Stored data entries:
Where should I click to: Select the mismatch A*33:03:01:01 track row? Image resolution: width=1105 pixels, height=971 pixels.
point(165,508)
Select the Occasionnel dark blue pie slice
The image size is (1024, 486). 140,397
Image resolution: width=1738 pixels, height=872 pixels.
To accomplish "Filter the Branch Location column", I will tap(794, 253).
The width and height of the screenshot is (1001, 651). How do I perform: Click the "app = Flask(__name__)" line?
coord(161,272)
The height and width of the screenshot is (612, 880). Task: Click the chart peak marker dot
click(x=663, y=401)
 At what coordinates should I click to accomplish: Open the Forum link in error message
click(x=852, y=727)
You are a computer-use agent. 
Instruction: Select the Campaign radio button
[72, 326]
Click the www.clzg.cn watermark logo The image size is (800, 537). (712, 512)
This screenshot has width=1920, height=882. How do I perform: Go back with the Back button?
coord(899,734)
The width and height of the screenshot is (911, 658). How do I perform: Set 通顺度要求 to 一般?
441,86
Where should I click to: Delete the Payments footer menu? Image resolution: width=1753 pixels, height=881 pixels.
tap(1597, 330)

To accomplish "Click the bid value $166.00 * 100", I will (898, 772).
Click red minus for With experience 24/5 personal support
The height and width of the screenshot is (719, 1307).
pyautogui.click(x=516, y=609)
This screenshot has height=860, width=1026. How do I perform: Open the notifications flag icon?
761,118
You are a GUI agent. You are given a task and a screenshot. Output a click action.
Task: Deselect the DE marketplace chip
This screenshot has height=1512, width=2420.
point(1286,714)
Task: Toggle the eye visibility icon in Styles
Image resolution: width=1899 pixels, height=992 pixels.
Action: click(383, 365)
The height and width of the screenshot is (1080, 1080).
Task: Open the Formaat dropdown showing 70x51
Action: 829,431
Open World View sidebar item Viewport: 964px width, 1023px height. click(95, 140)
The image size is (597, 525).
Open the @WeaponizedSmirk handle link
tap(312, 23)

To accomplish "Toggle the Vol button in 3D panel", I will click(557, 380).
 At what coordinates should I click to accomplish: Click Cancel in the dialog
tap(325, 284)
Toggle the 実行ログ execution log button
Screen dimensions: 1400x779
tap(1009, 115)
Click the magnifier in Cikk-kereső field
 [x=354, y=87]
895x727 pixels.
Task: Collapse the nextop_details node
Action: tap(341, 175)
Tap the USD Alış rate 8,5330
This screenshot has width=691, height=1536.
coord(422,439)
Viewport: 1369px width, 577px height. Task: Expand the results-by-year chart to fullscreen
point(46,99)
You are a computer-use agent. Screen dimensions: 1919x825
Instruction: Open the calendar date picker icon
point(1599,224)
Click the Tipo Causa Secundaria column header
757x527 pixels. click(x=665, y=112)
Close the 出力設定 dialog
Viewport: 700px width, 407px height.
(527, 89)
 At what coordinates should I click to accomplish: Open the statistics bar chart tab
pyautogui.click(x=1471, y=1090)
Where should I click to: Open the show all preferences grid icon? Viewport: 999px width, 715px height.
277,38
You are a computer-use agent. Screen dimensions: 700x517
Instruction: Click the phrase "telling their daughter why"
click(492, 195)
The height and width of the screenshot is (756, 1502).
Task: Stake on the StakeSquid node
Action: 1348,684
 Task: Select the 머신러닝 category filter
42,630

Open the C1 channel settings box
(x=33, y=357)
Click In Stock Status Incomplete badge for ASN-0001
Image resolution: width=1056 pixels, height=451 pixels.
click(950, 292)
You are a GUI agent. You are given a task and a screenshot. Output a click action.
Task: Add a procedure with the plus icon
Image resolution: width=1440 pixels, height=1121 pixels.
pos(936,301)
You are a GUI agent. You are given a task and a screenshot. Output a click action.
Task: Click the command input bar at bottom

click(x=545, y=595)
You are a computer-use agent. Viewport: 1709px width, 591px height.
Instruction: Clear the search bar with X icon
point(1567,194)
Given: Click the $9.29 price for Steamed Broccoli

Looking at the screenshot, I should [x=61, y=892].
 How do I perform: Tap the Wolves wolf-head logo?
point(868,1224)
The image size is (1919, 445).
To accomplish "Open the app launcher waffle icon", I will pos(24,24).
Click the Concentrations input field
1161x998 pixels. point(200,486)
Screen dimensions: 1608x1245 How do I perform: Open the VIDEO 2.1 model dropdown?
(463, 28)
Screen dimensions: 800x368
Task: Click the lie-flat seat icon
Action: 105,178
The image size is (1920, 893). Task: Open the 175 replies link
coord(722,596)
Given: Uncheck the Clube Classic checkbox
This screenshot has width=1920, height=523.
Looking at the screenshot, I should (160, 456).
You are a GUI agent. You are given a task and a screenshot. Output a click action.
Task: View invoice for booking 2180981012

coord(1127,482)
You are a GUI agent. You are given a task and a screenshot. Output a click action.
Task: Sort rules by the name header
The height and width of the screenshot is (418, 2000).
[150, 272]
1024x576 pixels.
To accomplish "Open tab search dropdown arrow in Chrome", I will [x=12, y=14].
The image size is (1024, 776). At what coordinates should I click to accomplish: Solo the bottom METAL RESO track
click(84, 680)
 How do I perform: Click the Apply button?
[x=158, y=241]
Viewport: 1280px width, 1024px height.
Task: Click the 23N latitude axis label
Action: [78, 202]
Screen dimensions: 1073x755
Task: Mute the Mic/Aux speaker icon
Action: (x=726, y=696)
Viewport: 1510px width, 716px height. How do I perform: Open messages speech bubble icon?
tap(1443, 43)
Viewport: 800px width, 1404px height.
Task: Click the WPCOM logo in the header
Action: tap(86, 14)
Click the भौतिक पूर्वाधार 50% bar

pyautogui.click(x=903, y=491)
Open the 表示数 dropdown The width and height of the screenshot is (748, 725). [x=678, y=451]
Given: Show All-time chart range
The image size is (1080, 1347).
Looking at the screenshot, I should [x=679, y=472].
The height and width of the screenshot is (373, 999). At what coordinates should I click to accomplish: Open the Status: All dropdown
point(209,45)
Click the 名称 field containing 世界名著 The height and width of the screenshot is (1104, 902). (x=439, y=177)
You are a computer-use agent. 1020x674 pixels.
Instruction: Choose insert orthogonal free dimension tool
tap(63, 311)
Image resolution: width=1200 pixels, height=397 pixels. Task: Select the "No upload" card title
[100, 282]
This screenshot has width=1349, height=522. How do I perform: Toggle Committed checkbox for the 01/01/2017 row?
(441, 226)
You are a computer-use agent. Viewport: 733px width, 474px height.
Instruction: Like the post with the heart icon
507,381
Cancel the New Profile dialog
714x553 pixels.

WORK ORDER: Write out only the lines that run from the line containing "Instruction: Click the" through the line containing "You are a computer-use agent. Viewport: 1709px", both included, exactly as they appear above.

ANSWER:
Instruction: Click the phrase "telling their daughter why"
click(492, 195)
The height and width of the screenshot is (756, 1502).
Task: Stake on the StakeSquid node
Action: 1348,684
 Task: Select the 머신러닝 category filter
42,630

Open the C1 channel settings box
(x=33, y=357)
Click In Stock Status Incomplete badge for ASN-0001
Image resolution: width=1056 pixels, height=451 pixels.
click(950, 292)
You are a GUI agent. You are given a task and a screenshot. Output a click action.
Task: Add a procedure with the plus icon
Image resolution: width=1440 pixels, height=1121 pixels.
pos(936,301)
You are a GUI agent. You are given a task and a screenshot. Output a click action.
Task: Click the command input bar at bottom

click(x=545, y=595)
You are a computer-use agent. Viewport: 1709px width, 591px height.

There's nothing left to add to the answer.